L’Unité de Catalyse et Chimie du Solide (UCCS UMR
8181 CNRS/Lille 1/ENSCL) apporte son expertise en
chimie du solide, à l’étude de la chimie du combustible
nucléaire à différentes étapes de son cycle de vie. Pour
diminuer les effluents et le nombre d’étapes, de nouveaux
modes de conversion des concentrés uranifères en fluorure
d’uranium sont étudiés en collaboration avec la société
Comurhex. Les recherches sur le recyclage des combustibles
usés, menées en collaboration avec AR EVA et le CEA,
concourent à une diminution à la fois de la consommation
de la matière première naturelle (uranium), des risques de
prolifération et de la radioactivité des déchets ultimes. Dans
le cadre de la décontamination, des études sont entreprises,
en partenariat avec l’IRSN, sur le piégeage et la rétention
de radionucléides susceptibles d’être libérés en cas d’accident
grave. Enfin, pour la vitrification de déchets radioactifs spéciaux (sulfates, iode) qui ne peuvent pas être confinés dans
les matrices classiques de verres, des compositions verrières
alternatives sont formulées, et leur durabilité chimique
est étudiée au moyen d’outils spectroscopiques comme la
RMN 1 des solides.
Dans l’équipe « Sûreté et Tolérance » du LAGIS (UMR
8146 CNRS/École Centrale Lille/Lille 1), deux études ont
été menées pour le CEA. Elles s’inscrivent dans les phases
préliminaires d’étude des futures générations de réacteurs
nucléaires dont le cœur du réacteur serait refroidi par du
sodium liquide. La filière à refroidissement au sodium a
été abandonnée en 1998 avec l’arrêt de la centrale Superphénix suite à de nombreux incidents d’exploitation. Le
retour à cette solution technologique impose d’en améliorer
la fiabilité. Les études menées visaient l’évaluation de la
capacité des méthodes de traitement de signal, appliquées
à des enregistrements acoustiques ou vibratoires, à détecter
les situations de dysfonctionnement potentiellement dangereux : fuite d’eau dans le sodium liquide, ébullition
du sodium au sein du réacteur suite à la constitution d’un
point chaud. Malgré des résultats positifs des méthodes
développées sur les données disponibles, leur intégration
dans les systèmes de sécurité des futures centrales demanderait une évolution des règles de sécurité telles qu'elles sont
actuellement définies par l’Autorité de Sûreté Nucléaire.

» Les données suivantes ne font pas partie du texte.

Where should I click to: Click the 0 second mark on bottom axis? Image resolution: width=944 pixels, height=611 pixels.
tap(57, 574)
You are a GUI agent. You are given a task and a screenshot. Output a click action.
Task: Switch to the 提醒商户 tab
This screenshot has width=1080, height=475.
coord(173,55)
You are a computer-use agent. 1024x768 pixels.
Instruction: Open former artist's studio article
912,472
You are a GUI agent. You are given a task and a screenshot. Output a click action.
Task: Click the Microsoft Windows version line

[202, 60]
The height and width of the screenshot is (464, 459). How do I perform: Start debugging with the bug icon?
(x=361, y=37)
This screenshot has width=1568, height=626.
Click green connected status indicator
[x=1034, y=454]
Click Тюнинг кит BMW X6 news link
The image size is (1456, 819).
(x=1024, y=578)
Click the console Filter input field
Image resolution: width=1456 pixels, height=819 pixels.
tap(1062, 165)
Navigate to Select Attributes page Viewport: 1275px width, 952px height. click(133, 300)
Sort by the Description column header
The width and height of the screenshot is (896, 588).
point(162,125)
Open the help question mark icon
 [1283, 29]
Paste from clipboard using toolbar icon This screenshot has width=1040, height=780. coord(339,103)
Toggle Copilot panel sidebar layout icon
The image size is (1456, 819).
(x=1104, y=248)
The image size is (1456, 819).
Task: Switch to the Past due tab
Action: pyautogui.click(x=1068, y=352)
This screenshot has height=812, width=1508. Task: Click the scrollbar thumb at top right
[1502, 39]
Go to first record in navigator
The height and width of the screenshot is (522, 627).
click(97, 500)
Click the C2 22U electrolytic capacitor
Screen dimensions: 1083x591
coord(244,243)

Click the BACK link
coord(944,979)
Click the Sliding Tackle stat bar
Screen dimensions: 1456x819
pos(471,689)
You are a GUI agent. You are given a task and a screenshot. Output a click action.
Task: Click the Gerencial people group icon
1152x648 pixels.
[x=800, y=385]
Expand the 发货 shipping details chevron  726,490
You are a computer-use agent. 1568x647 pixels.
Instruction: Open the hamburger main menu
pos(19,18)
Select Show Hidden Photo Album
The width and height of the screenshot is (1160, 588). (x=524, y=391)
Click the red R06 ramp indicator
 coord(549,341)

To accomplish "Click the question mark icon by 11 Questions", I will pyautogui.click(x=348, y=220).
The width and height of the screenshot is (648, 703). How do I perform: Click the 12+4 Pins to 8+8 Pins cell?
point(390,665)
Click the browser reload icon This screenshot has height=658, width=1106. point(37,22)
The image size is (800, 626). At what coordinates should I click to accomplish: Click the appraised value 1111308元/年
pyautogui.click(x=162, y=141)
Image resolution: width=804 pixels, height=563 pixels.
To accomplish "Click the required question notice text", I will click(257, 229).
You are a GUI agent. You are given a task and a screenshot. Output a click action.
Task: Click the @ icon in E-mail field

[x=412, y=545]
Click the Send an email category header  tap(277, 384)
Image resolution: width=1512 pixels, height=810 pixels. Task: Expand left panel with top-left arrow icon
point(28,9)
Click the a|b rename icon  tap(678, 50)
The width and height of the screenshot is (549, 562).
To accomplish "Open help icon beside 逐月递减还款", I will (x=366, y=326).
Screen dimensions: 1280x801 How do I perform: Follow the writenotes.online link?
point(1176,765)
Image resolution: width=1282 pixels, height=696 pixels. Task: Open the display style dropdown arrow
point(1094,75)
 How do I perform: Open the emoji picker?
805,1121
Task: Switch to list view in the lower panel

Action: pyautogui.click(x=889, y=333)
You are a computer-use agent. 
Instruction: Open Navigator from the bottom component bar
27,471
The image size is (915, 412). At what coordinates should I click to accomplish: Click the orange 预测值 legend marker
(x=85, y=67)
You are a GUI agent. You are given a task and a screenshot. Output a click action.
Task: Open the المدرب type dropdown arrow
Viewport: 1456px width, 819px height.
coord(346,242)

À côté de ces actions de recherche, un « parcours nucléaire »
porté par le PC2A, l’UMET et l’UCCS a été mis en place
au sein des Masters 2 « Chimie Énergie Environnement »
et « Physique Matériaux », au cours du dernier contrat
quadriennal. Ce parcours a été labellisé à l’échelle nationale
par le CFEN, Conseil de Formations en Énergie Nucléaire.
L'université Lille 1 et l'ENSCL sont partenaires de l'I2EN 2.
1
Résonance Magnétique Nucléaire.
2
Institut International de l'Énergie Nucléaire.